Device platform info

Will fill in later if deemed necessary.

Android Log

Will fill in later if deemed necessary.

jolz commented 1 year ago

same problem on Android 13, Google Pixel 6. syncthing should only run on WLAN, not on mobile connection -> it start/stop several times a day. I find it "often" with the "Syncthing is starting" message.

Syncthing-Fork v1.23.0.0 from F-Droid

Mrnofish commented 1 year ago

Yeah, like I said, force stopping manually is a major impairment of auto syncing, which is the main purpose of Syncthing.

You might find yourself expecting on files having been transferred from one device to another, only to find out Syncthing hasn't transferred anything because it's been stuck since the last time you had a chance to check it.

At which point, if the device is out of range, has bad/spotty connectivity or the source device has gone offline or has connectivity issues, you're - excuse the French - SOL.

Hence, the only reliable solution is not Force Stopping, but rather leaving Syncthing running 24/7, as this minimizes the chance of the issue arising, but also has a significant impact on battery life.

In light of this, I consider this issue as a fairly major one.

PS: having updated to 1.23 shortly after opening this ticket, I can also confirm updating did not bring any relevant change.

truxnell commented 1 year ago

Same thing here, been since the last few weeks. Pixel 6 Pro Android 13, Syncthing fork V1.23.0.
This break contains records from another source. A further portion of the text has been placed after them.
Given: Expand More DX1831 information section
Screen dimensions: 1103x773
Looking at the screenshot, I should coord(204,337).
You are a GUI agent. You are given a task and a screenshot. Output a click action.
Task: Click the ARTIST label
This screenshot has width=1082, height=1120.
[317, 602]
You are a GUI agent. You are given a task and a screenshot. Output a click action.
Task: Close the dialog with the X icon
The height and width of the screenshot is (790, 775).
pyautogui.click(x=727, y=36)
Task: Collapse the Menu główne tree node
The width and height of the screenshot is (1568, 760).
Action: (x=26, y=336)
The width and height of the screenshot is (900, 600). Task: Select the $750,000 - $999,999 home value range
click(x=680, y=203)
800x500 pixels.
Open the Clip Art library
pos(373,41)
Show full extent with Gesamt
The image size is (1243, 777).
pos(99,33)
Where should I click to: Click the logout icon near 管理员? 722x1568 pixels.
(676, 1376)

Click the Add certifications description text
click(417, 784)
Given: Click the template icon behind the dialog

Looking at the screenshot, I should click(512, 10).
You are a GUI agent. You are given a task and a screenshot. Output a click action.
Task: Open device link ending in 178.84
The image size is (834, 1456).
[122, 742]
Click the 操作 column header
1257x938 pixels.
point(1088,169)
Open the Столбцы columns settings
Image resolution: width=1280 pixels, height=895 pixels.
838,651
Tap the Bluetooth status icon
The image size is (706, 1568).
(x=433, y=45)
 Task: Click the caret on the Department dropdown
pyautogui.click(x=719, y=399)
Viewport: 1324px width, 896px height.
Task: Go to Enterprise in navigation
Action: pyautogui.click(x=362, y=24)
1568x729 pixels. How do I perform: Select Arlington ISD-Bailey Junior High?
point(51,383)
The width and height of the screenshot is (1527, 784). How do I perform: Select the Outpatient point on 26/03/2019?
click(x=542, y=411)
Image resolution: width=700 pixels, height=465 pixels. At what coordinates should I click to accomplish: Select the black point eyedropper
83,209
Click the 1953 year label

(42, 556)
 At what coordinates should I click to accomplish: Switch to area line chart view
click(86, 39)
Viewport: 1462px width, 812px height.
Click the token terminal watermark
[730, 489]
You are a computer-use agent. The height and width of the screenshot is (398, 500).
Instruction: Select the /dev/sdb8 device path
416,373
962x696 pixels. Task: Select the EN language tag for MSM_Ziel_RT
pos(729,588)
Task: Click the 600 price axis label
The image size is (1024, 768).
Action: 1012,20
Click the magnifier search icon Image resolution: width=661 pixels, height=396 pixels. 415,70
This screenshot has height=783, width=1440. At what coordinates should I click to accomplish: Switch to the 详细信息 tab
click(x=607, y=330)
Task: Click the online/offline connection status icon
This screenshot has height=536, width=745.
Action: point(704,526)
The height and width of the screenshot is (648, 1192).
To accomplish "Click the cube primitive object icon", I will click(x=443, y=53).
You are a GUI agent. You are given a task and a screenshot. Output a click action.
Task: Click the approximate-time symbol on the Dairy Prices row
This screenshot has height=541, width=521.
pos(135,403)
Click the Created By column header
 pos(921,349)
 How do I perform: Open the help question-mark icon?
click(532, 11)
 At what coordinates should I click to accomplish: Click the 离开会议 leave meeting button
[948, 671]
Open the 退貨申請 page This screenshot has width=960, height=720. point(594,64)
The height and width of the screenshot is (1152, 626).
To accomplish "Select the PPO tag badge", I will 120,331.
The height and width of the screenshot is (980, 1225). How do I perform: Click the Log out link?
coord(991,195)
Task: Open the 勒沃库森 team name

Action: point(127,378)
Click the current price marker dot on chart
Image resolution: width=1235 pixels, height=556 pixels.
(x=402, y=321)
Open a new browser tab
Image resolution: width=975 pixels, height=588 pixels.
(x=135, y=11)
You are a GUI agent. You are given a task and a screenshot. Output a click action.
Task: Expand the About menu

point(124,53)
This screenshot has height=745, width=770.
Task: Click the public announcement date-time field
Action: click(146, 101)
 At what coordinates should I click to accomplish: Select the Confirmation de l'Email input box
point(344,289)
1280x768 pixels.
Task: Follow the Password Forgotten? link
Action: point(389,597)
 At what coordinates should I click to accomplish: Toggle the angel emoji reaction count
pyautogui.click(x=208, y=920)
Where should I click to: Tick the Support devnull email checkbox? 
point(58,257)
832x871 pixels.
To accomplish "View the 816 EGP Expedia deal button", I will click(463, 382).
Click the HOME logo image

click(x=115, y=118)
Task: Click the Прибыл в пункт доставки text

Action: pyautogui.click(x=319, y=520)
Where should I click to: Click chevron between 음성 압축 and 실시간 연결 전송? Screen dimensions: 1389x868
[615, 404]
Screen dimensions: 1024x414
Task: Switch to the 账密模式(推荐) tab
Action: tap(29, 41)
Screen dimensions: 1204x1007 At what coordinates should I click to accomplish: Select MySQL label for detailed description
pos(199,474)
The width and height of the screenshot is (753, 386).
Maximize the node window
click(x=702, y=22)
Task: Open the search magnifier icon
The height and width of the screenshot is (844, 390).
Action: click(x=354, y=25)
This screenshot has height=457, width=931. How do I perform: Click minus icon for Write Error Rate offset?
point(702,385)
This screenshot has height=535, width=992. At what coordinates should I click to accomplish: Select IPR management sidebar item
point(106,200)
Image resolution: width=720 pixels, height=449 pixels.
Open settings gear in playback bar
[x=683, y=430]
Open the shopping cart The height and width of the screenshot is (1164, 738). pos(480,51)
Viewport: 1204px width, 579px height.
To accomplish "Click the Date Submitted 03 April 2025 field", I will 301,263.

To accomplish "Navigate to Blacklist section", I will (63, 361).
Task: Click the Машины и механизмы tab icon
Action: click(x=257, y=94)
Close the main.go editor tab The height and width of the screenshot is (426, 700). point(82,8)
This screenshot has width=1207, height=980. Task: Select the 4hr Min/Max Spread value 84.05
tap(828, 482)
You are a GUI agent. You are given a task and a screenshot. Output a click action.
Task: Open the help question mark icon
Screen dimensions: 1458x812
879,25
I am using rules to have it only run when I'm at home on home WIFI - it works OK, but its like when i leave and return it getting stuck re-starting after the pause based on rules.

As it hasn't started I cant access the logs in app to see anything, not sure how else to contribute to issue. Might try turning on file logging and see if I can capture pertinent info.

Mrnofish commented 1 year ago

As it hasnt started I cant access the logs in app to see anything, not sure how else to contribute to issue.

You might be able to collect some useful information from adb logcat, especially if you are lucky enough to spot the problem not too long after its arising.

Catfriend1 commented 1 year ago

I'm currently running Syncthing manually and then going "exit" after reaching the 100% sync as I only have small data deltas to catch up every day. If someone has an idea why this happens on newer Androids, I'm all ears.

dcasado commented 1 year ago

In my case I'm seeing this behavior on a OnePlus 6 Android 10, Syncthing fork 1.23.0.0. There is kind of a pattern where it gets stuck on starting if I turn on the VPN when I'm not on my home WiFi. So If I never turn the VPN on it works fine but if I turn it on sometimes it gets stuck and sometimes doesn't. If I remember correctly the first time I saw this behavior was on version 1.21.0.3.

Mrnofish commented 1 year ago

FWIW I'm also using a VPN.

dinkonin commented 1 year ago

Same issue on Oneplus Nord (Android 12) Syncthing-Fork v1.23.0.0 from F-Droid. I don't use a VPN, the app is configured to run only on WiFi. When the "Syncthing is starting" message is displayed I cannot access the log files the app just freezes.

emacsomancer commented 1 year ago

I have been having a similar problem, and it seems to be related to this upstream issue: https://github.com/syncthing/syncthing-android/issues/1799

kgorlen commented 1 year ago

Same issue on Pixel 4a, Android 13, Syncthing Fork Wrapper Version v1.23.0.0. Configured to run on WiFi only, and cannot access the log while stuck "Syncthing is starting".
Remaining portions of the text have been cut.